Personal information
- Full name: Suhan Kumar Alagaratnam
- Born: 15 November 1986 (age 39) Banting, Selangor, Malaysia
- Batting: Right-handed
- Role: Batsman

International information
- National side: Malaysia (2005–present);
- Source: Cricinfo, 24 October 2014

= Suhan Alagaratnam =

Malaysian cricketer

Suhan Kumar Alagaratnam (born 15 November 1986) is a Malaysian cricketer and the former captain of the Malaysia national team. He is one of Malaysia's most successful batsmen with over 3,000 runs, over a 13-year period. He most recently played at 2018 ICC World Cricket League Division Four in April 2018.

==Career==
Born in Selangor in 1986, Suhan Alagaratnam made his debut for the Malaysian national team in 2005 against Singapore. Suhan quickly established his place as a batsman in the middle order. This was highlighted by his 278 runs at an average of 55.60 in the 2008 ACC Trophy Elite. Suhan claimed the best batsman award in the tournament after scoring centuries against Singapore and Saudi Arabia. Later in that year, at the age of 22, he took over the captaincy from Rohan Suppiah and went onto lead Malaysia for the next five years.

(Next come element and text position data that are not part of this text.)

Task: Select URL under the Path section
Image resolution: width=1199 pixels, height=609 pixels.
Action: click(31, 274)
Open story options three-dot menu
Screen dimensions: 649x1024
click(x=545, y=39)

Malaysia's progress as a cricketing nation developed under the captaincy of Suhan. He led the team to victory in the T20 version of the 2010 Air Niugini Supa Series in Papua New Guinea after resounding wins over Hong Kong and Singapore. Malaysia also managed to retain the Saudara Cup and Stan Nagaiah Trophy in three successive years under his tenure. Suhan often ventured over to Australia during their summer to play grade cricket. It resulted in Suhan becoming one of Malaysia's most dependable players, along with Rakesh Madhavan and Suresh Navaratnam. He averaged over 45 with the bat in this period.

Suhan resigned as captain in late 2013 and was replaced by Ahmad Faiz. Without the pressure of captaincy, he could focus purely on his batting. After a poor run of matches, Suhan bounced back with a crucial match-winning century (101 off 96 balls) against Singapore in the third place play-off at 2014 ICC World Cricket League Division Three. It saw Malaysia reach a record high ranking of 23rd in the world.

The majority of Suhan's batting career was spent batting at number four. For the 2015 ACC Twenty20 Cup, he was given a new role as opening batsman. He thrived in the role with 174 runs at a strike rate of 155.35, which included 86 off 45 balls against Kuwait.

Domestically, Suhan plied his trade for Kuala Lumpur and Selangor. He captained Selangor through an unbeaten season in 2015 to win the Malaysian Premier League title.

With over 3,000 runs scored for Malaysia since his debut, Suhan decided to take a break from his international career. He moved to Canada and continued to play cricket at club level.

After a three-year gap, he returned to the Malaysian national team for 2018 ICC World Cricket League Division Four. In the opening match of the tournament, he top-scored with 61 as Malaysia defeated the favourites Uganda. He was in Malaysia's squad in the Eastern sub-region group for the 2018–19 ICC World Twenty20 Asia Qualifier tournament.